> **What the exercise asks**: Write the next part of the passage below on Nevada's 1919 labor disputes and the IWW, picking up after its final sentence.

> **Text provided**:
** begin **
Legislators also introduced a compulsory Labor Arbitration bill, outlawing employer lockouts and employee strikes; a three-member investigation board would mediate labor disputes. The press endorsed the bill "to protect the public from exploitation by both selfish employers and dangerous agitators." It was, however, doomed from the start. "Big Business" resented forced negotiations with workers, and organized laborers wanted to retain their right to strike. In a rare example of agreement, Nevada's large mine companies and labor unions soundly defeated the Labor Arbitration bill in the Senate.

The last punitive measure designed "to curb the activities of Bolsheviks in Nevada" was the death penalty. Citizens fully expected the radical Wobblies to commit heinous crimes, and capital punishment would provide Nevadans appropriate retribution. Governor Emmett Boyle vetoed the bill in January, and although the legislators sustained his veto, they reintroduced the measure the following month. The bill was again passed, and the governor, bowing to public pressure, allowed capital punishment to become law. Ironically, in January 1919 little IWW activity existed in Nevada. Wartime repression had driven most IWW members "underground," and no significant Wobbly directed conflicts had occurred since an Ely strike in 1917.

Several minor labor incidents occurred in early January 1919. Although the IWW did not initiate these disputes, Nevadans, keenly aware of the IWWs disruptive potential, feared Wobbly infiltration and domination of the strikes. When Nevada Consolidated Copper Company laid off one thousand mine workers at Ruth, Ely, and McGill, and reduced wages, over a hundred employees walked off the job in protest. The miners subsequently agreed to return, but Nevada Consolidated managers flatly refused to reinstate the higher wages. The dispute remained unresolved months. Ely's Nevada Northern Railroad employees simultaneously demanded an increase of their four to five dollars daily wage, which was not much higher than that paid the Comstock miners during the 1870s. The railroad officials refused to meet the union representatives and continued laying off workers and reducing wages.

The corporations' uncompromising attitude produced much criticism from Nevada's press. The Tonopah Daily Bonanza believed the operators were helping "to breed a generation of anarchists and invited a reign of Bolshevism" in the state. Many Nevadans were hostile toward the state's large mining and railroad industries, considering them "outsiders" who had shown little social concern for the local community. They believed "Big Business'' was basically anti-union, suppressing the workingman's attempts to organize and strike by utilizing scabs, state police and federal troops. Many newspapers observed that the majority of Nevada's workers were "honest men," "steadfastly on the side of law and order," who had every right to strike for higher wages or better working conditions.
** end **
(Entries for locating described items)
** begin **
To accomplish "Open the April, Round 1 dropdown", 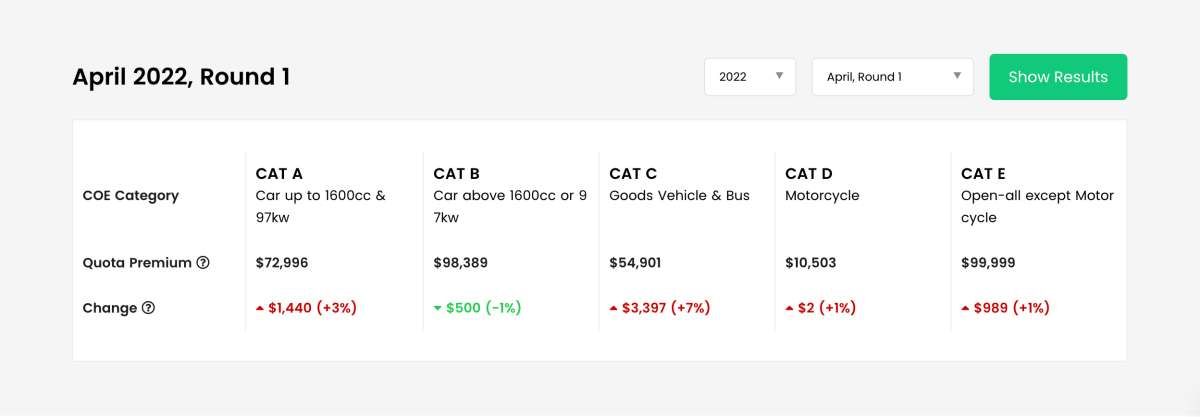I will [892, 77].
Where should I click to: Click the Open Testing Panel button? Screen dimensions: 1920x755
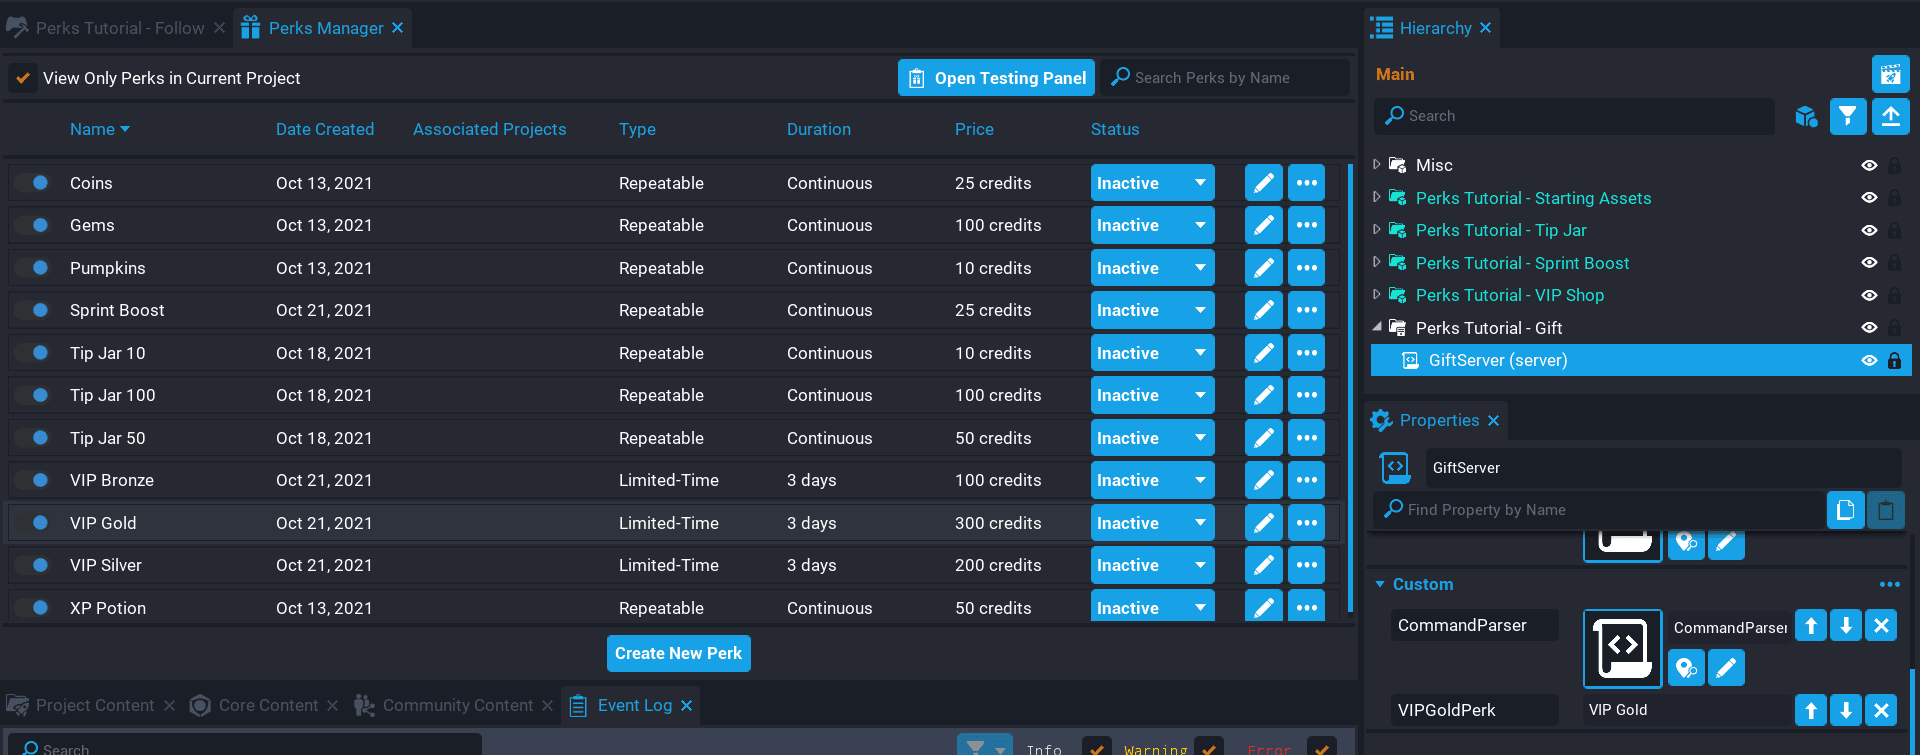pos(996,78)
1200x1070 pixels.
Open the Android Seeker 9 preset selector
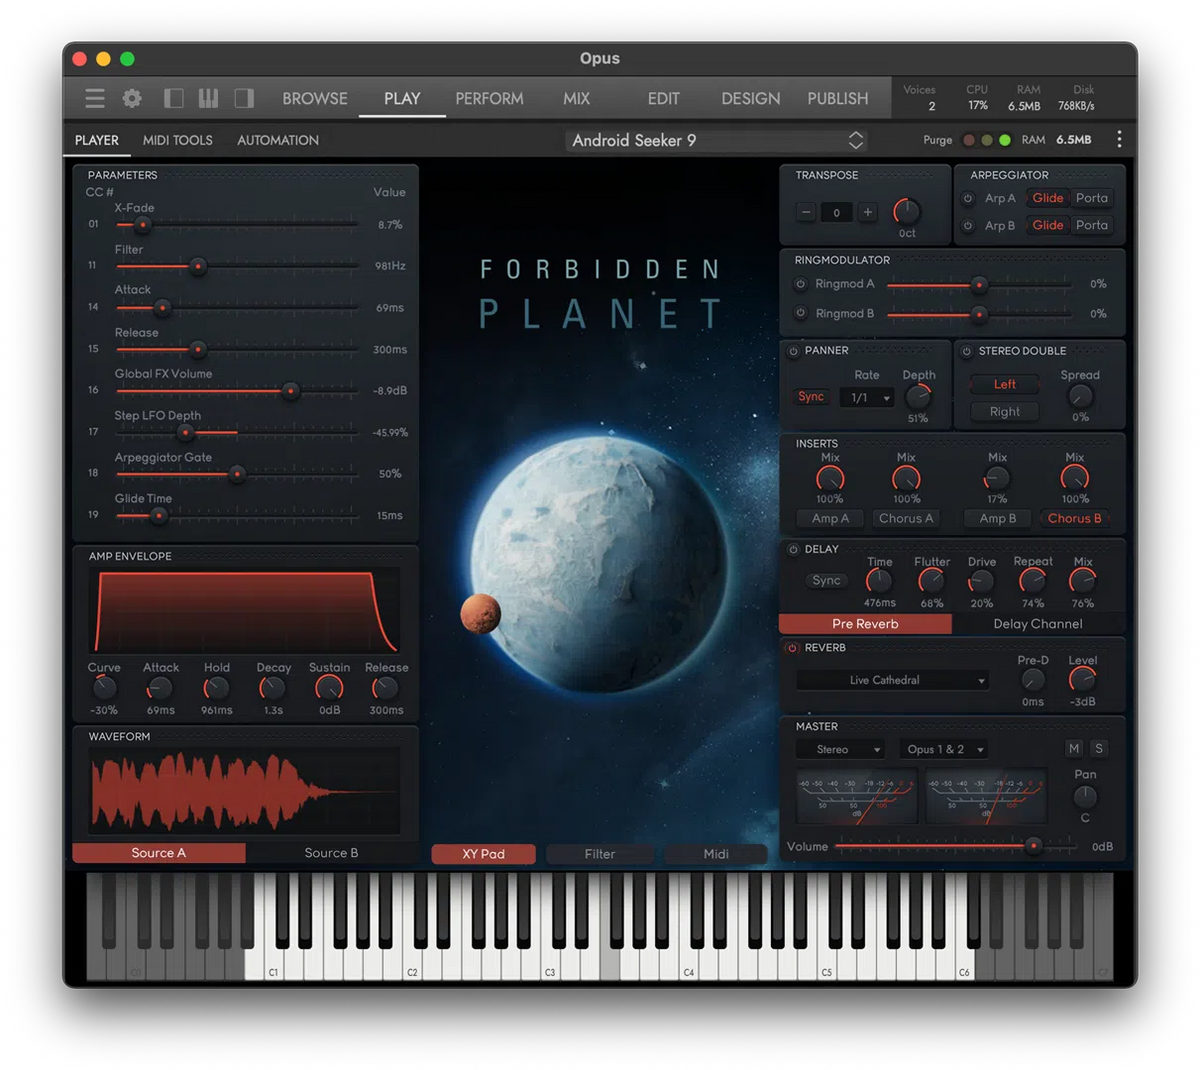click(x=714, y=140)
** end **
> **Result of this exercise**:
In fact, unlike most western states, Nevada supported traditional labor unions affiliated with the American Federation of Labor. Realizing that law-abiding workers who desired fair wages and improved working conditions initiated most walkouts, local citizens supported many legitimate strikes. A typical case was the successful strike of Reno Traction Company employees who wanted increased pay and a reduction in their twelve-hour work shift. Another involved the Reno Bell Telephone operators who, in addition to work- ing long hours, had not received a wage increase since 1917. Both occurred in June 1919 and enjoyed widespread public support, even though they paralyzed city services for a month. Las Vegas citizens demonstrated their pro-labor sentiments during a nationwide railroad tie-up by detaining a trainload of "strikebreakers" headed for Los Angeles. No violence resulted but union members did taunt the "strikebreakers" and parade them through the downtown streets.

To combat the state's pro-union posture, "Big Business" branded all labor activity and strikes as Wobbly inspired. Newspapers sympathetic to the capitalists' cause also attempted to convince citizens that labor agitation in Nevada was the work of the IWW or Bolshevists. The conservative press labeled anyone who undermined industrial conditions in Nevada a "yellow dog," and felt that in times of economic crisis workers should take pay cuts. They also compared strikes to "a small revolution." Nevadans, reading daily national accounts of "looting, destruction, and devastation, began expecting the state's labor tensions to explode into "bloodshed."

In reaction to the corporations' anti-IWW campaign, unions did everything possible to divorce themselves from the Wobbly stigma. The Reno and Sparks Labor and Trade Councils and the Sparks Railroad Brotherhoods resolved to "fight IWWism and Bolshevism" in Nevada. Since over seventy-five percent of the states labor force were non-union workers and highly susceptible to IWW agitation, labor leaders struggled to quickly organize as many industries as possible. Unions were formed to represent miners, cooks, waitresses, carpenters, and cowpunchers, and their representatives established a State Federation of Labor. By 1921 Nevada had one hundred non-IWW labor organizations with 6,337 members.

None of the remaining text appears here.